Your AIDular report is only as good as the prompt behind it. If the report feels too broad, too thin, or keeps pulling in stuff you don't care about, the fix is almost always in the wording of your prompt.
Here's how to diagnose and fix a prompt that isn't giving you what you want.
Step 1: Name the Exact Problem
Before you change anything, figure out what is actually wrong. There are three common issues:
- Too broad: The report covers way too many things. You wanted news about electric vehicles but got general car news mixed in.
- Too vague: Results feel random. AIDular is guessing at what you mean.
- Off-topic: The right subject, but the wrong angle. You wanted pricing news, not product launches.
Write down in one sentence what you're getting versus what you actually want. That gap tells you exactly what to fix.
Step 2: Add One Specific Detail
Most weak prompts are just too short. Adding a single concrete detail usually fixes a lot.
Compare these two prompts:
- "Track AI news" (too broad, thousands of things qualify)
- "Track news about AI tools used by small businesses, especially new product launches and pricing changes"
The second one tells AIDular the subject, the audience, and the type of news. You haven't written an essay. You've just been specific.
Step 3: Tell It What to Ignore
You can narrow a prompt by saying what you don't want. This is one of the most underused tricks.
Here's a copy-paste example you can adapt:
Track news about electric vehicle charging infrastructure in the US. Focus on new station openings, government funding, and company partnerships. Ignore general EV sales news and car reviews.
The "ignore" line alone cuts out a lot of noise. Use it whenever your report keeps pulling in the same unhelpful stuff.
Step 4: Specify the Type of Update You Want
Different goals need different types of information. Think about which of these fits your situation:
- News and announcements ("latest news about...")

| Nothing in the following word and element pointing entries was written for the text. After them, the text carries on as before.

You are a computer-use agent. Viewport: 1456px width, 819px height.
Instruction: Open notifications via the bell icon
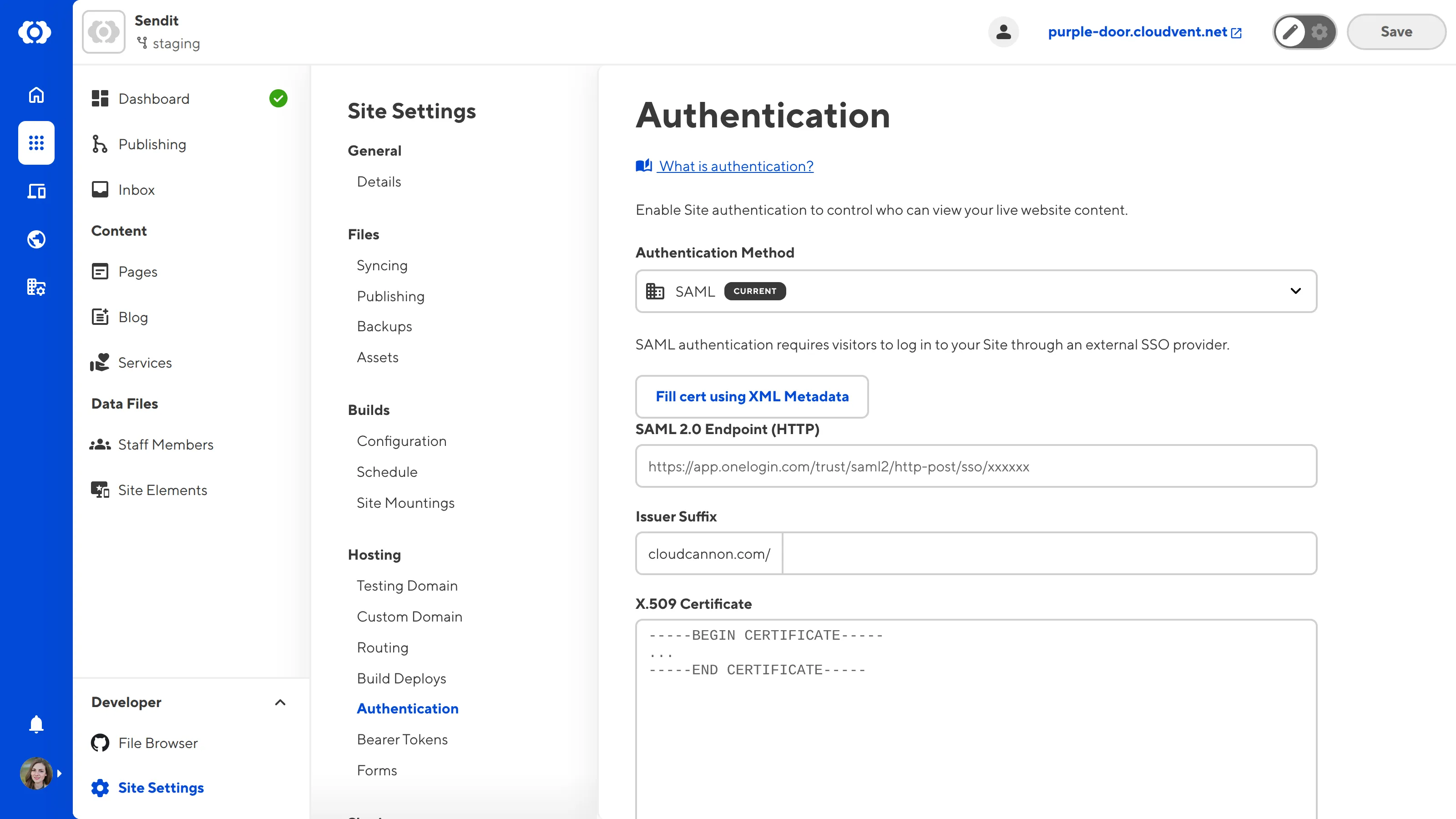35,724
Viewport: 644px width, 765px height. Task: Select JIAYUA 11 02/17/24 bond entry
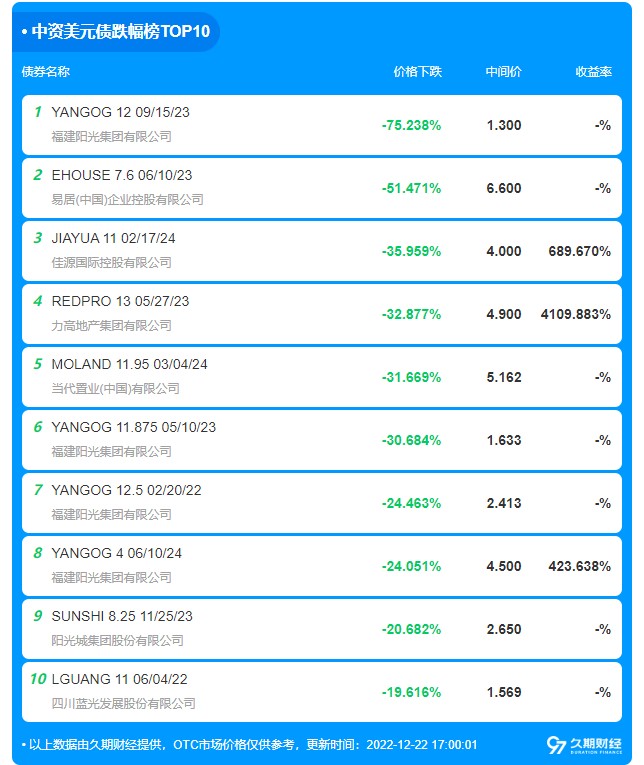coord(322,251)
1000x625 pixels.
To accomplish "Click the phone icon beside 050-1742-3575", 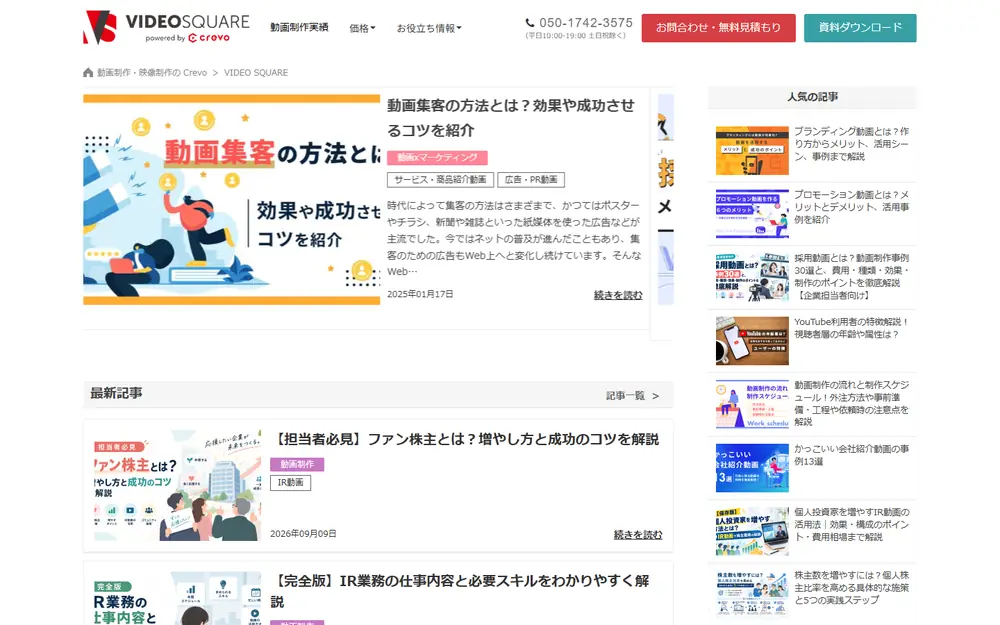I will point(529,23).
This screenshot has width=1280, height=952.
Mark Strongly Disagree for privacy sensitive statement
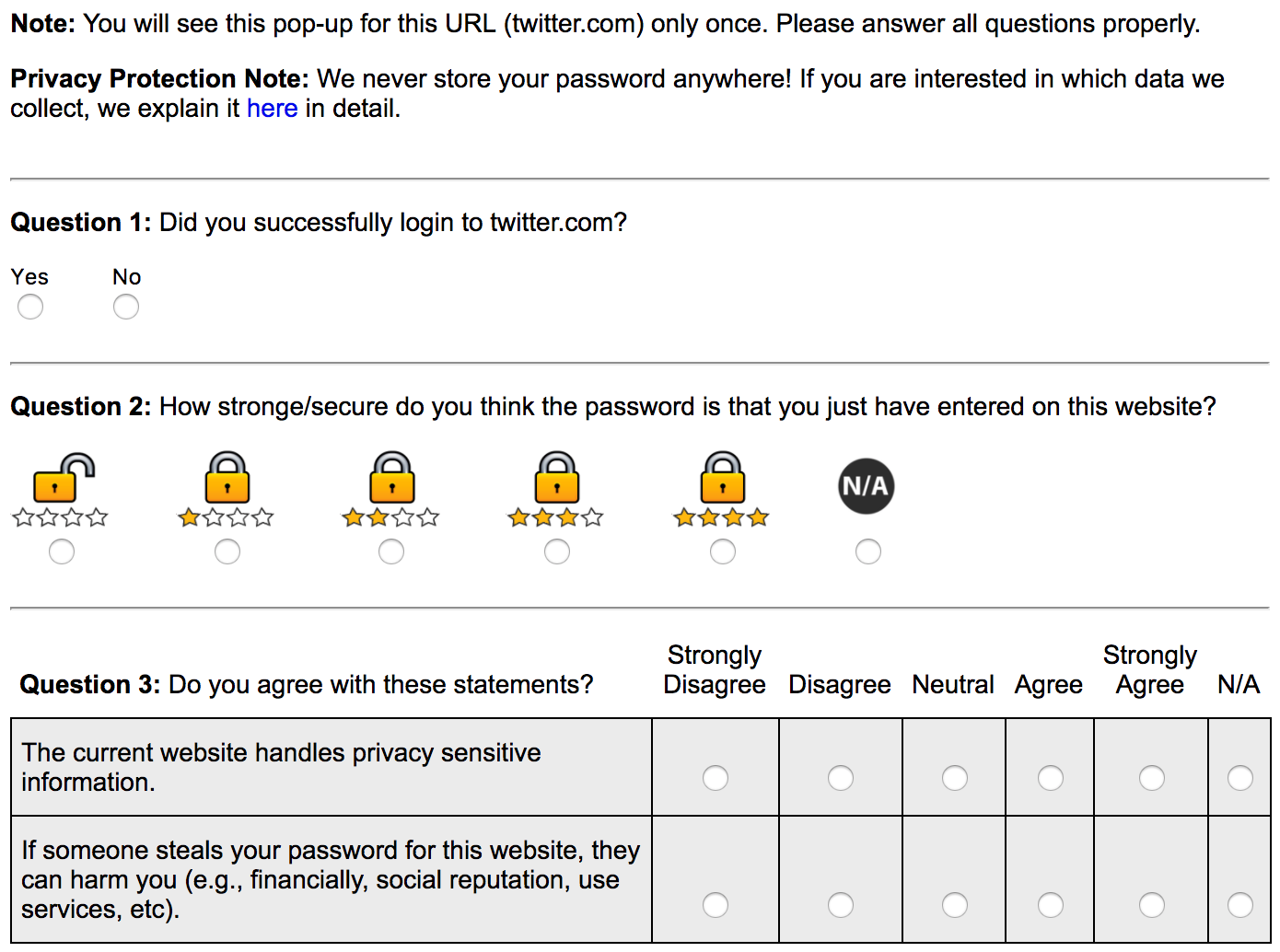click(x=716, y=778)
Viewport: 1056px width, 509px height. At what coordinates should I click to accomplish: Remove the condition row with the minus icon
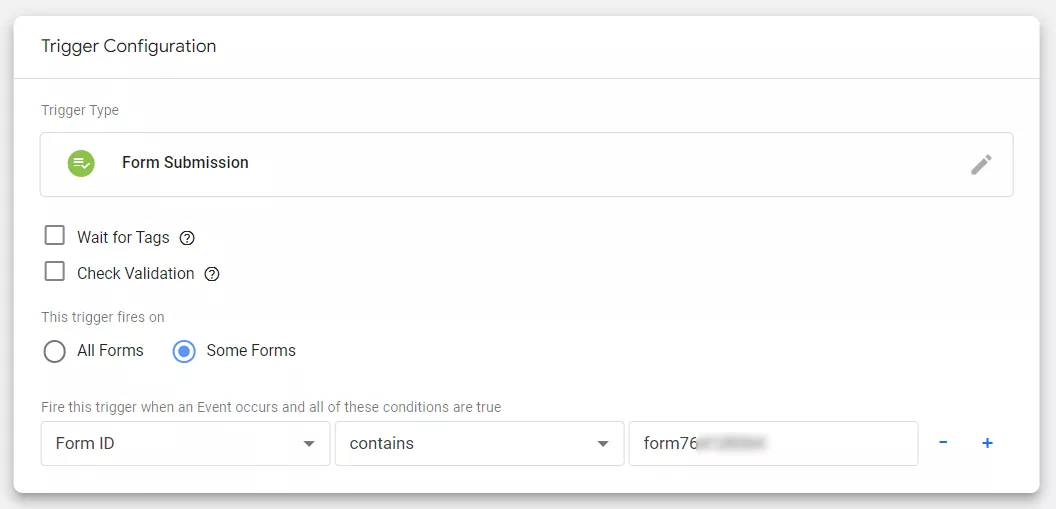(944, 442)
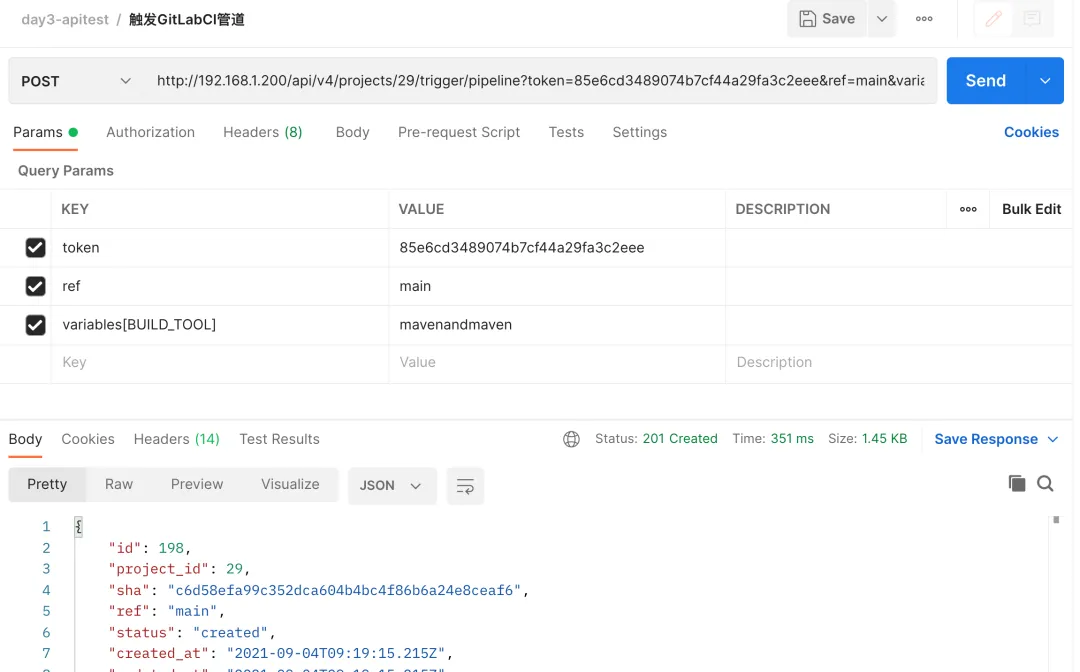This screenshot has height=672, width=1080.
Task: Search the response using magnifier icon
Action: [1045, 484]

- Price or data changes ("track changes in the price of...")
- Job postings ("new job listings for... in...")
- Opinion and analysis ("expert takes on...")
- Community activity ("what people are saying about... on Reddit or forums")
Pick one or two types and put them in the prompt. It gives AIDular a much clearer job to do.
Step 5: Test, Then Tweak Again
Don't try to write the perfect prompt on the first attempt. Set it up, get one report, and see where it's still off. Then make one small edit.
Changing one thing at a time means you know exactly what made the difference. If you rewrite the whole prompt at once, you won't know what actually helped.
A Quick Before-and-After Example
Before: "Track the gaming industry"
After: "Track major gaming industry news for PC and console games. Focus on game releases, studio acquisitions, and subscription service updates. Ignore mobile gaming and esports."
The "after" version takes about 15 extra seconds to write and produces a much cleaner report.
One More Thing: Match Your Schedule to Your Topic
A refined prompt and the wrong schedule still gives you a frustrating experience. Fast-moving topics like stock news or breaking industry news usually need daily reports. Slower topics like industry trends or job market shifts work better on a weekly or monthly cadence.
If you're getting too many "nothing new this week" updates, switch to a longer interval.
AIDular makes it easy to edit your prompt any time at aidular.com. The Lite plan is free, so there's no pressure to get it perfect right away. Edit, run a report, adjust, and repeat until it clicks. Most people land on a prompt they love within two or three tries.